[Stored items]
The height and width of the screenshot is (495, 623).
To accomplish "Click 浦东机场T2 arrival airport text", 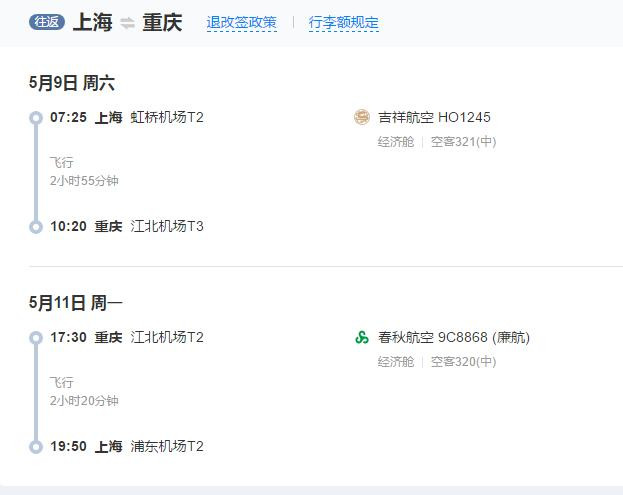I will point(167,446).
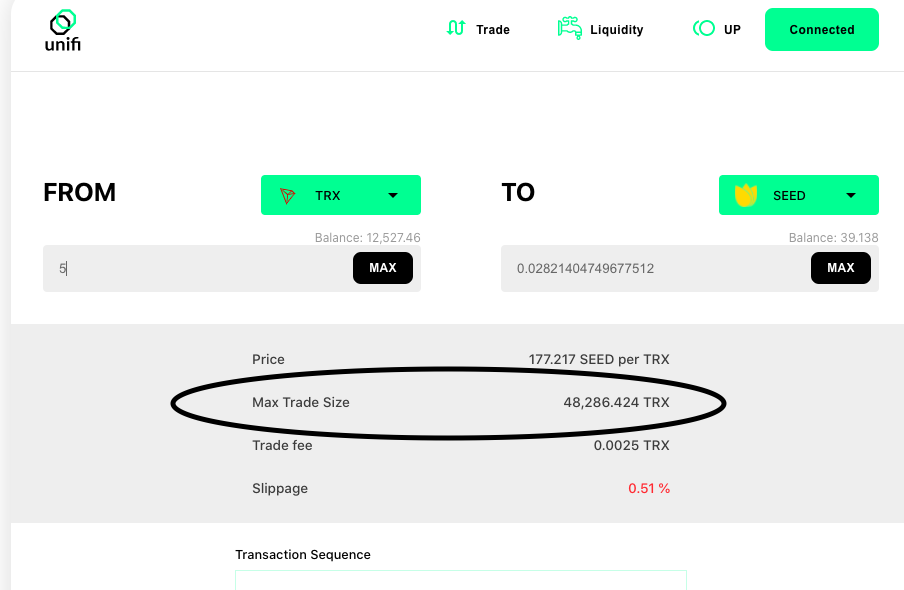Screen dimensions: 904x590
Task: Open the Trade menu item
Action: (x=493, y=30)
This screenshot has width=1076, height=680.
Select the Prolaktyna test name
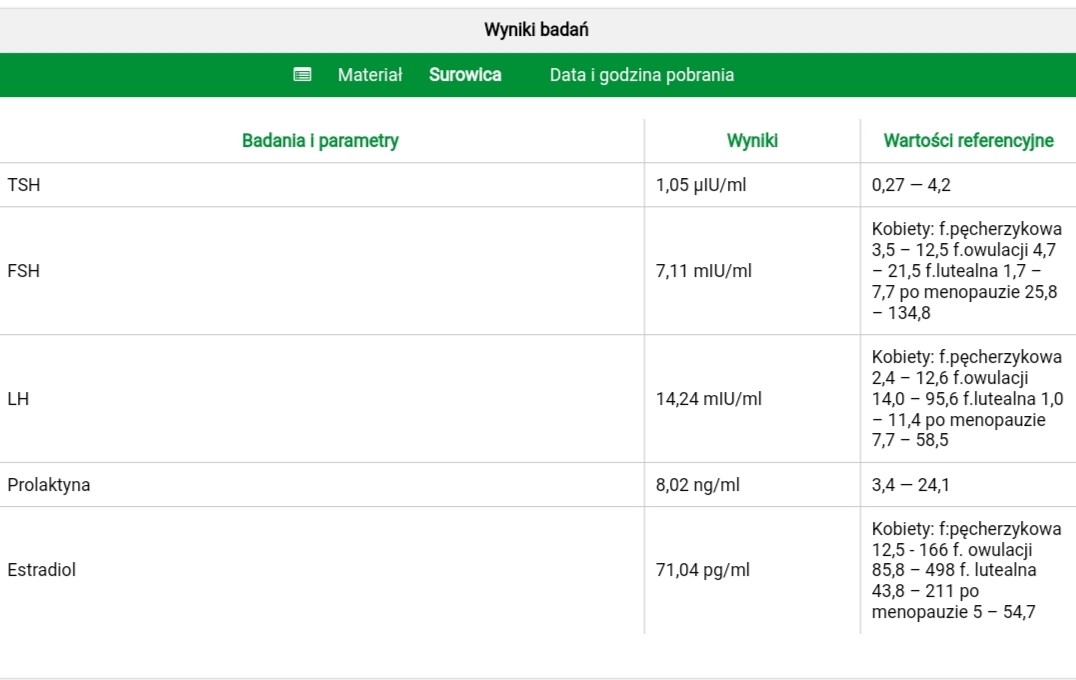tap(49, 485)
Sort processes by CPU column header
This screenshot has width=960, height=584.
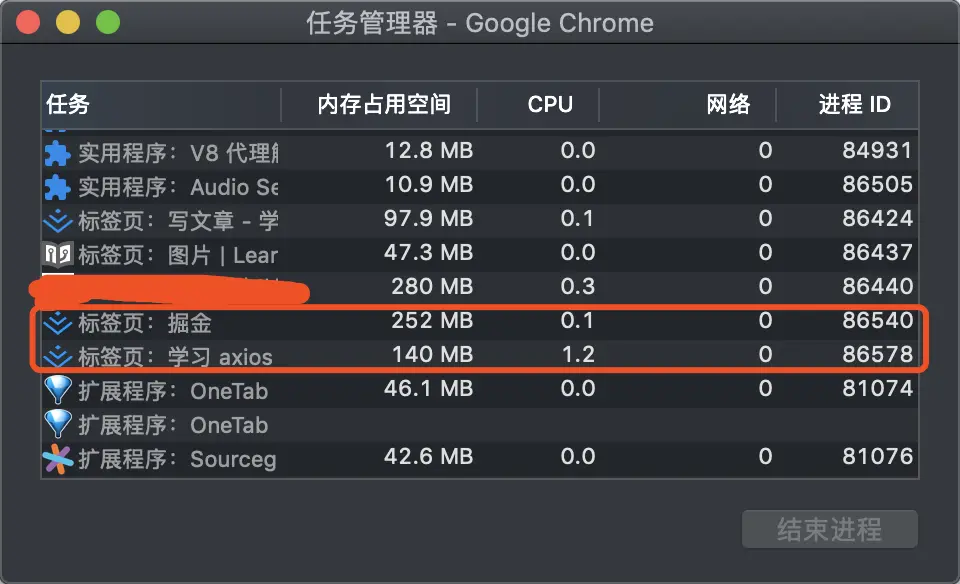(x=550, y=104)
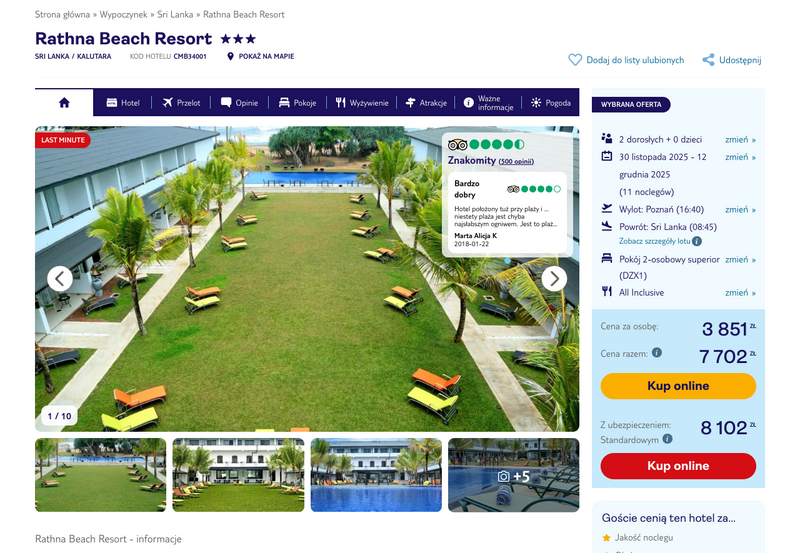Go to previous photo with left arrow

(x=60, y=279)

- [TASK STATEMENT]: Leave out the pictures and return, exactly as written, only the lines from the line with "Sort processes by CPU column header" through the end of the records above.

- [TASK OUTPUT]:
Sort processes by CPU column header
This screenshot has width=960, height=584.
(x=550, y=104)
Go to previous photo with left arrow

(x=60, y=279)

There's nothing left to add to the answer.